On of the benefits of moving to Office 2010 (besides of course getting access to PowerPivot 🙂 ) is the existence of slicers. You can use slicers for all the Pivottable inside Excel 2010, not only PowerPivot but also a regular Pivottable on Excel data or based on SSAS Molap.
In this example I have connected to a Molap database and created a Pivottable to show the sales per Currency type:
Now I want this report to be dynamic per Year. We can use a slicer to slice the data per year.
Go to the ribbon, go to Pivottable tools, Options, Insert Slicer:
This will open a window that let’s you select the attribute you want to use in your slicer :
In our case we want to use CalendarYear. This will give us the following report on top of Molap:
Very cool 🙂
Thanks for this ,maybe you can assist.I have a date dimension as above ,however when I choose the month ,the slicer does not display a distinct list of months ,it displays and repeats the ( Jan ,feb,…..,Jan Feb,Mar) in that sequence repeatedly for how ever many years I have in my date dimension ,any ideas on what the reason could be ?
@Cedric
Check that you are not creating a slicer from a hierarchy. If the slicer is in a related table the slicer attribute should not be in a hierarchy if that hierarchy is not strictly hierarchal. Better to pick the value from the table itself and not from the location within the hierarchy.

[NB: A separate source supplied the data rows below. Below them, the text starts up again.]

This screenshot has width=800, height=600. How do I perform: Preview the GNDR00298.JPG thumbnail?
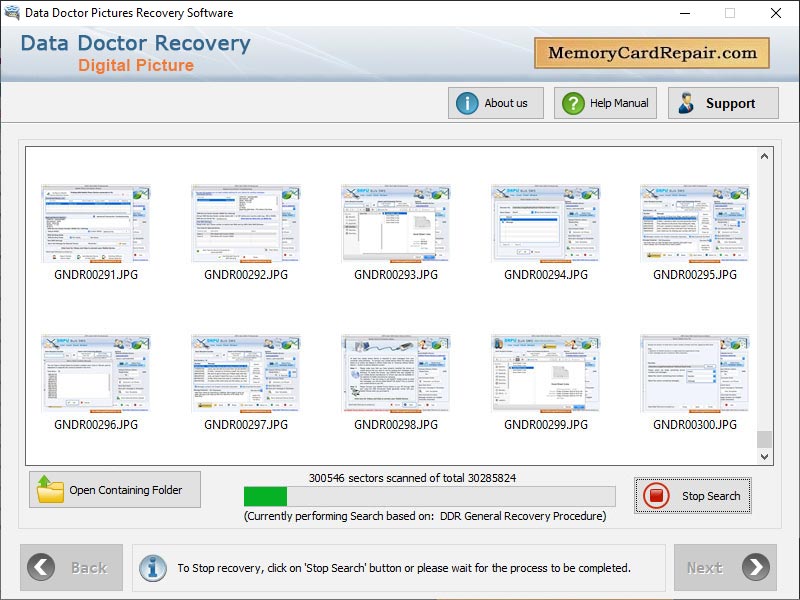coord(394,373)
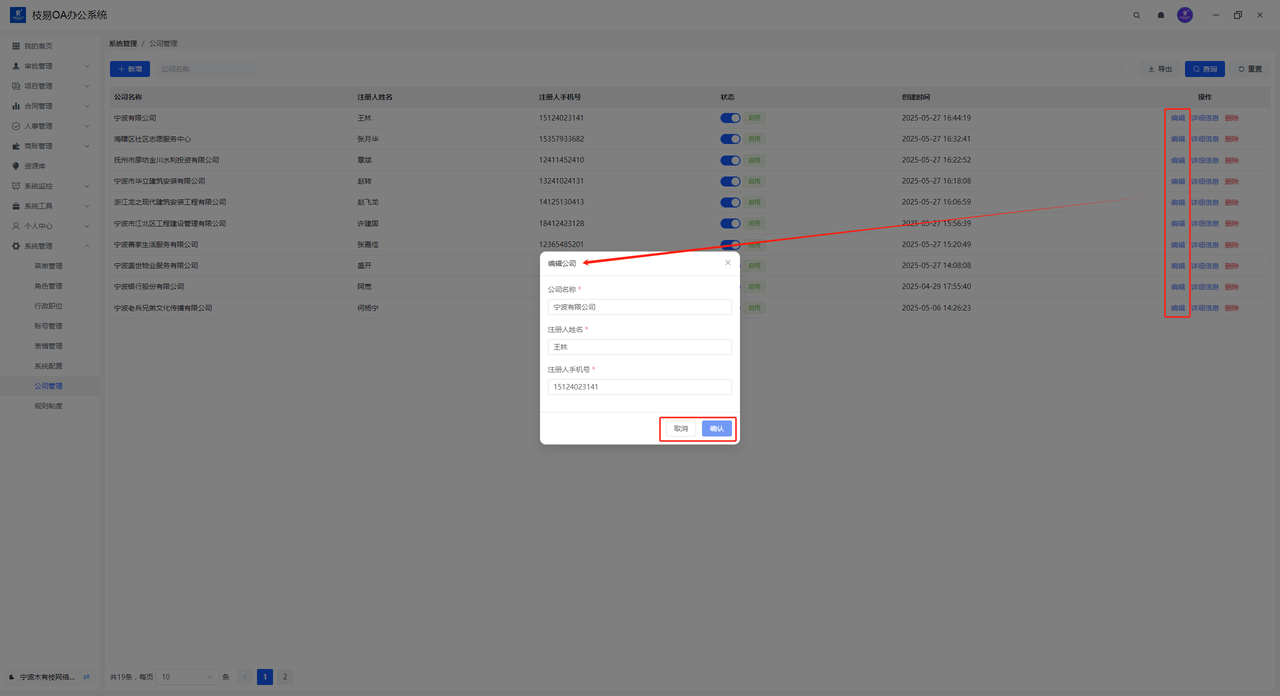Screen dimensions: 1280x696
Task: Toggle status switch for 海曙区社区志愿服务中心
Action: coord(730,139)
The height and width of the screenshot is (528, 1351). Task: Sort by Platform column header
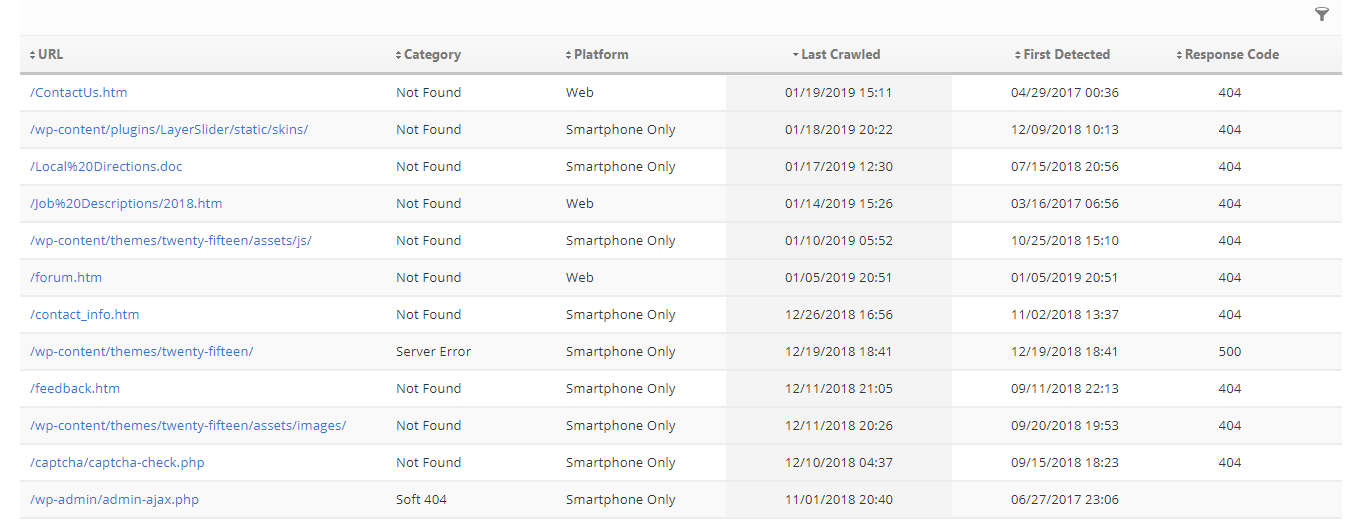(600, 55)
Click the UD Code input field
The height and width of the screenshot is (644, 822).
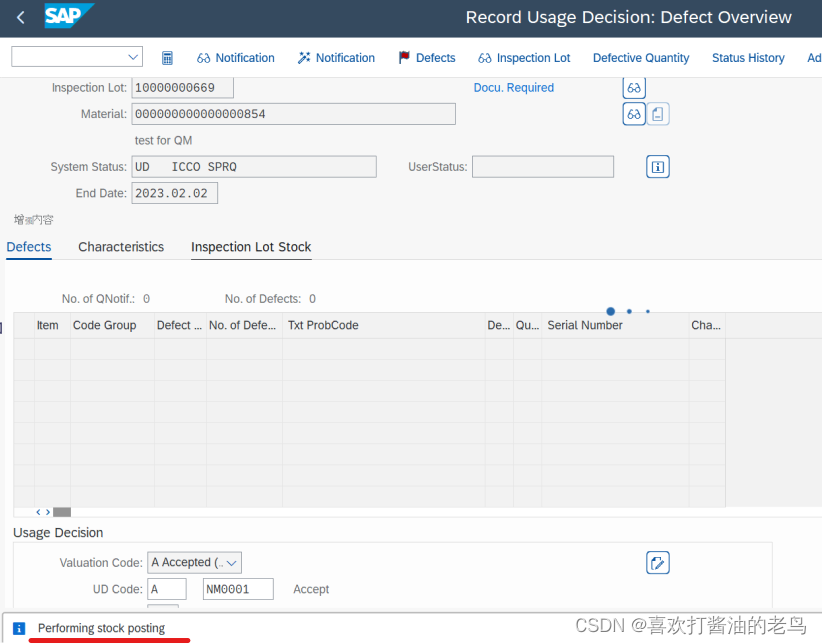[166, 589]
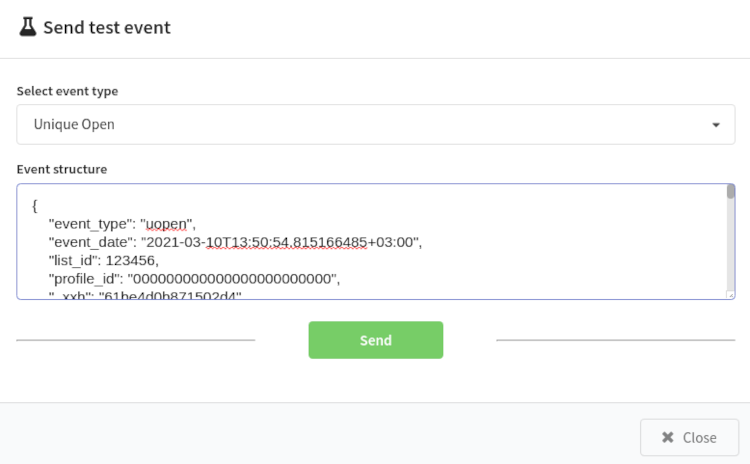Click the scrollbar track below the thumb
Viewport: 750px width, 464px height.
(730, 244)
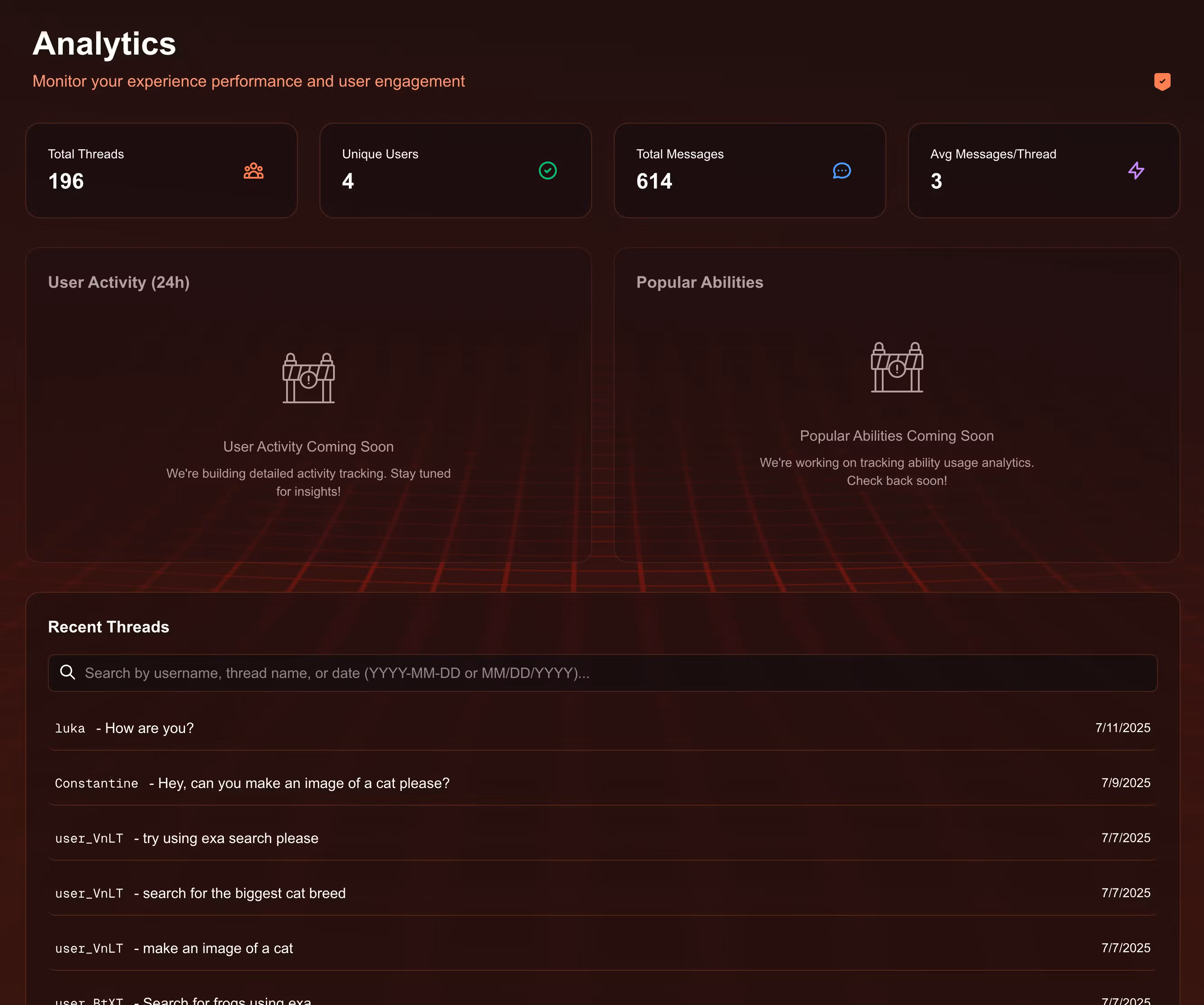The width and height of the screenshot is (1204, 1005).
Task: Open the "make an image of a cat" thread
Action: pos(218,948)
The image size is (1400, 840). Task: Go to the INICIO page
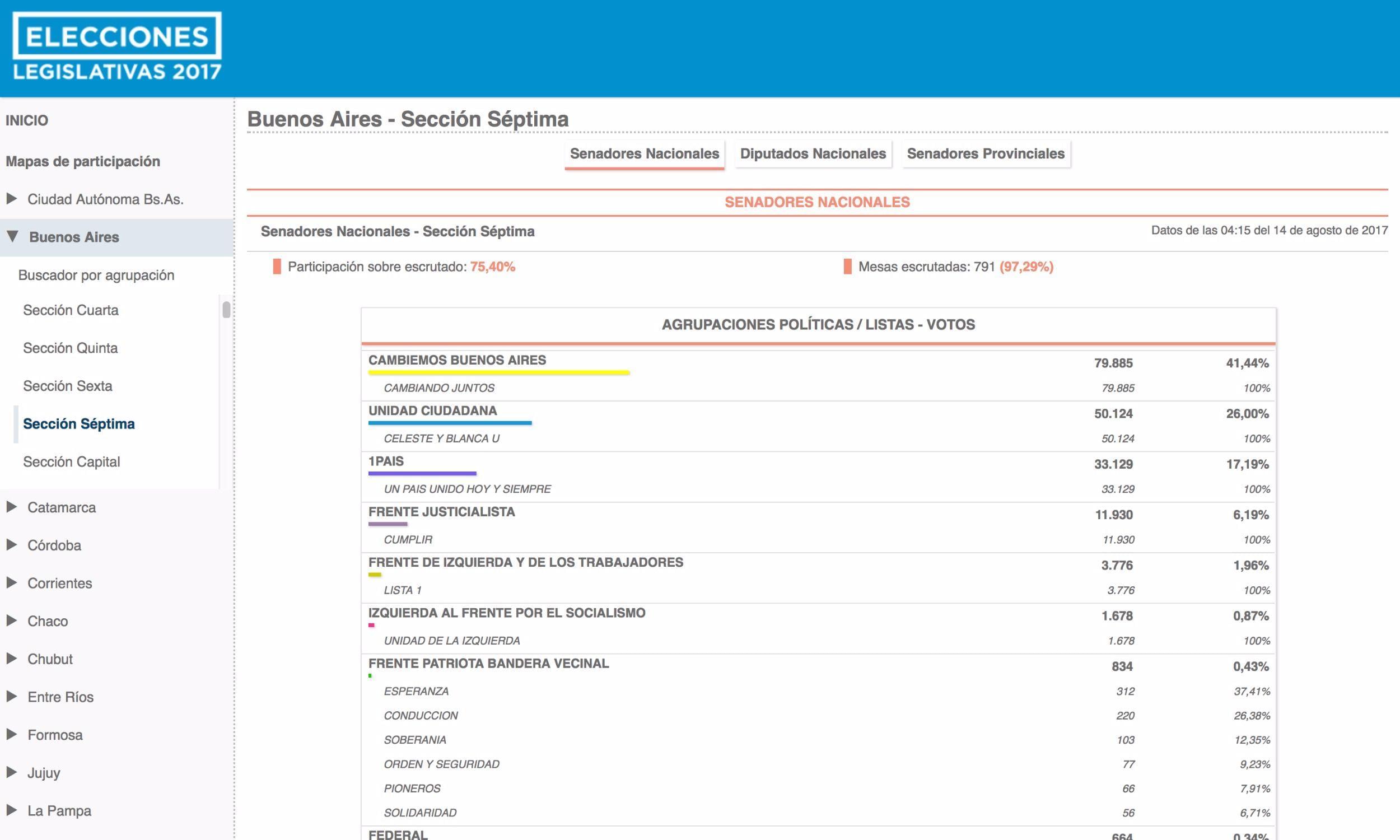coord(26,120)
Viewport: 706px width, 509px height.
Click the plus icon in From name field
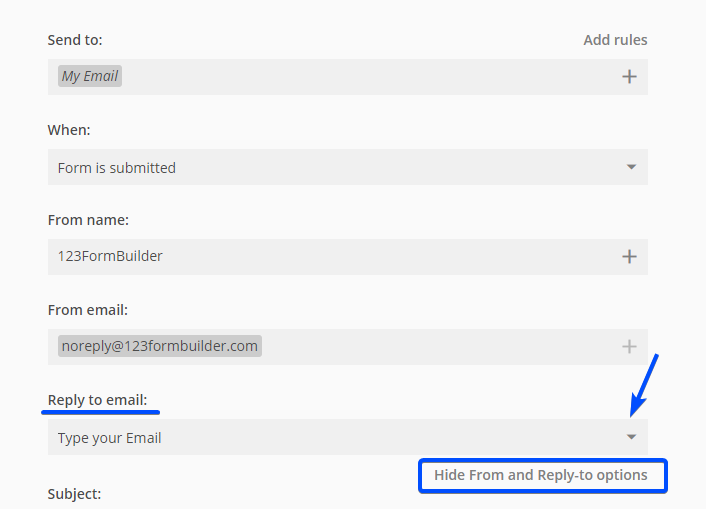(x=629, y=257)
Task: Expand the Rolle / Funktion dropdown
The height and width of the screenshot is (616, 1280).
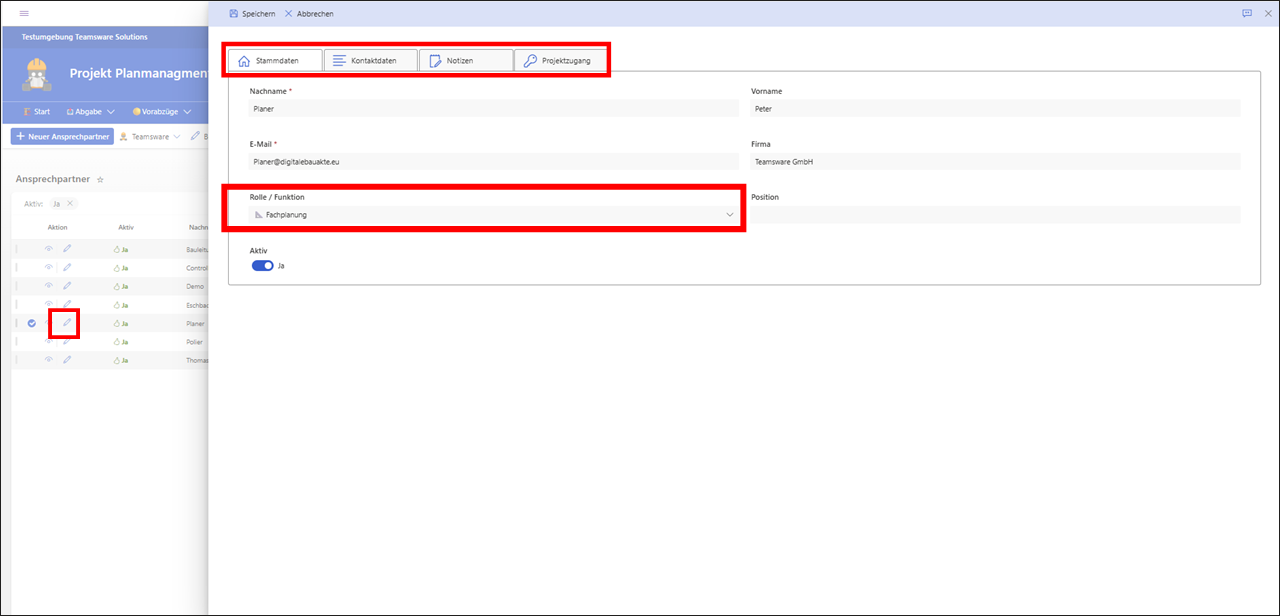Action: click(x=729, y=215)
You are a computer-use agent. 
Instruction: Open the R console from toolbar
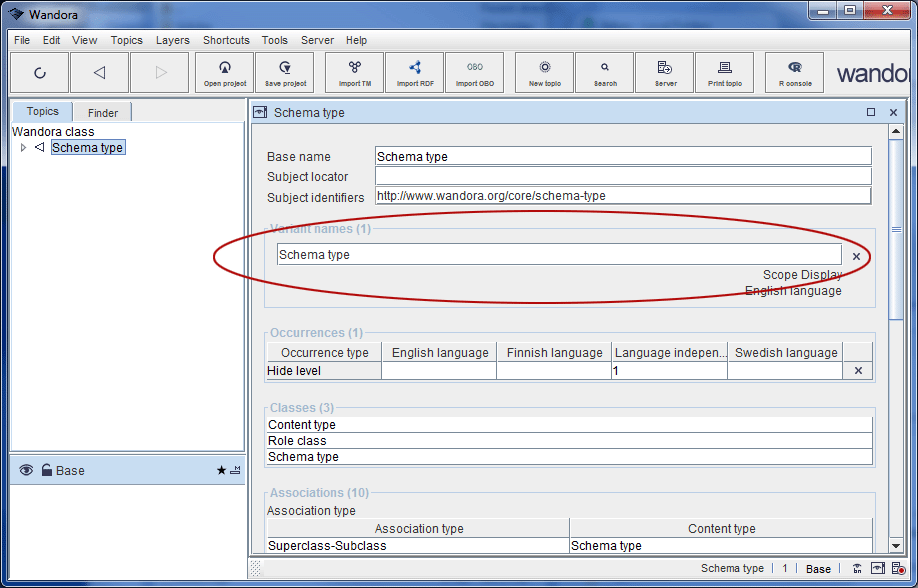794,73
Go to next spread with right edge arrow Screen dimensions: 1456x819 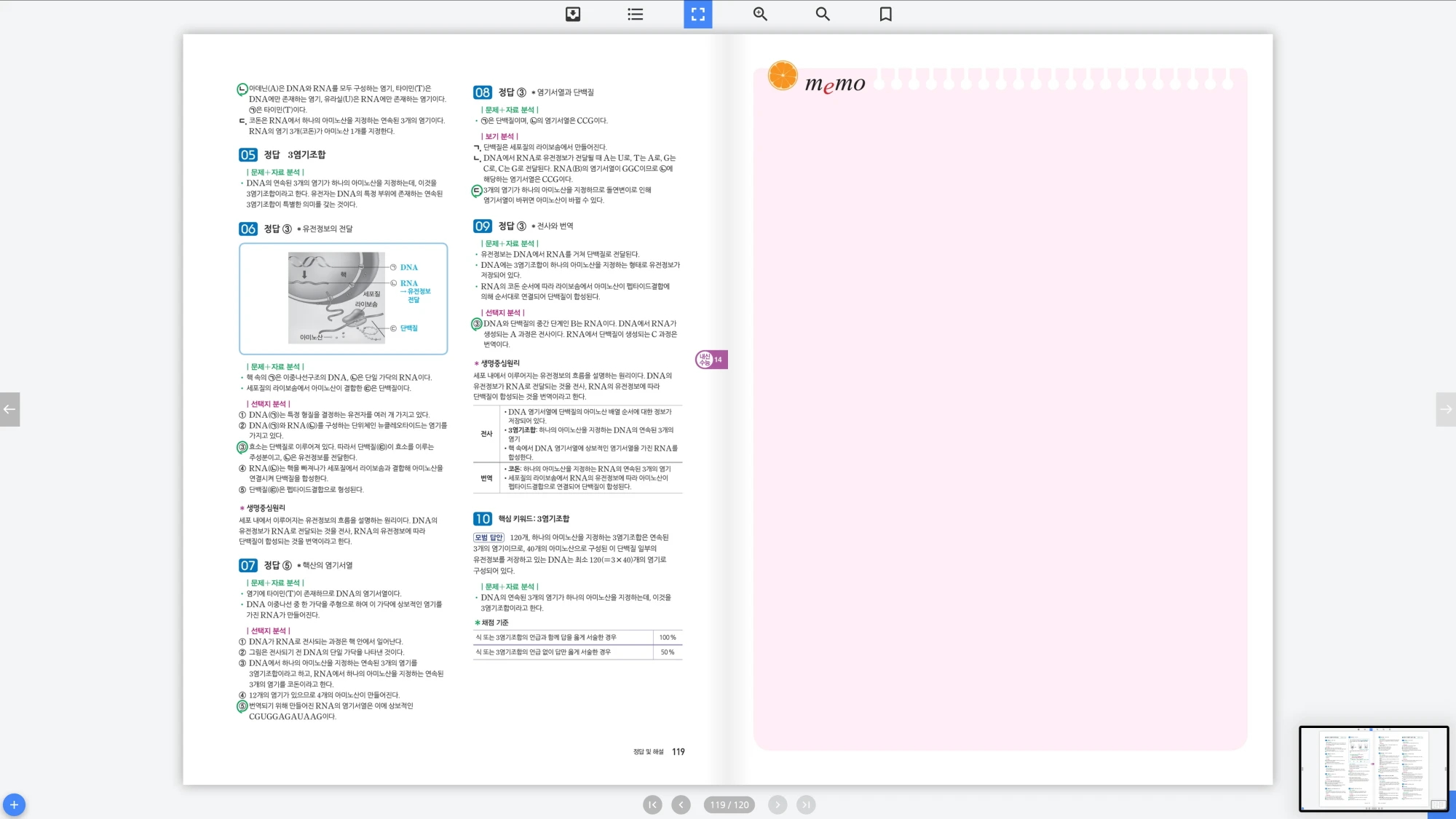[x=1446, y=409]
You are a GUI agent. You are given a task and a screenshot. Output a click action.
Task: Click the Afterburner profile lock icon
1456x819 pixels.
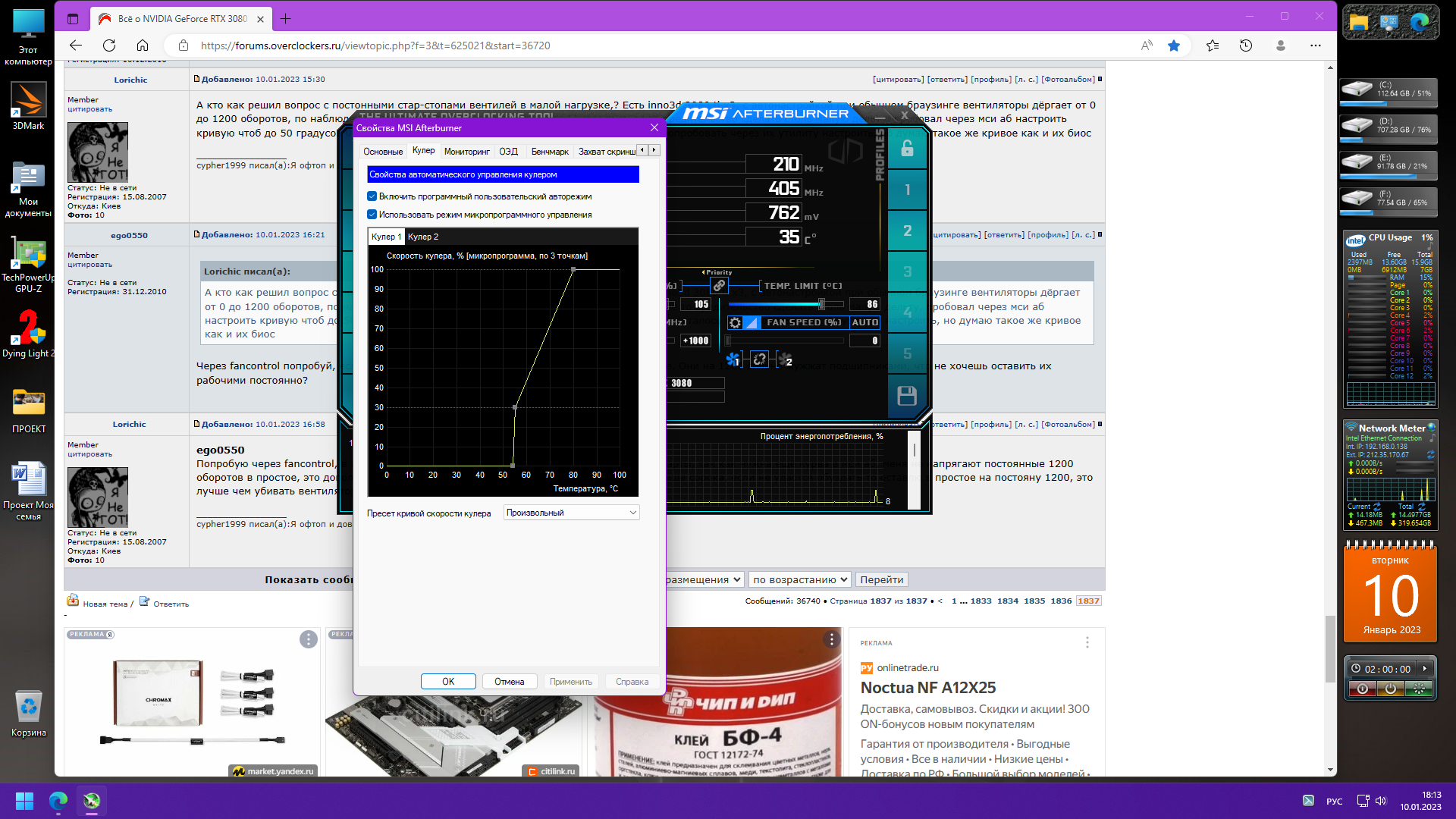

Thanks for the info, Could you please let me know how to refresh the slicer,calender year here, to get latest values(Ex: year 2013, 2014 ) in the Slicer with out refreshing all the pivots.
I am asking this because there are many pivots connected to a slicer in my excel and I do not want to refresh all the pivots connected to the slicer just to get the latest Date values in the Slicer.
Hi, you can’t change it without refreshing everything else. Slicers work as where values in a query and if those values changes but not the pivottables the wrong queries will get send. You’ll be in trouble when things aren’t consistent. There might be a hack using VBA but not something I can think of out of the box.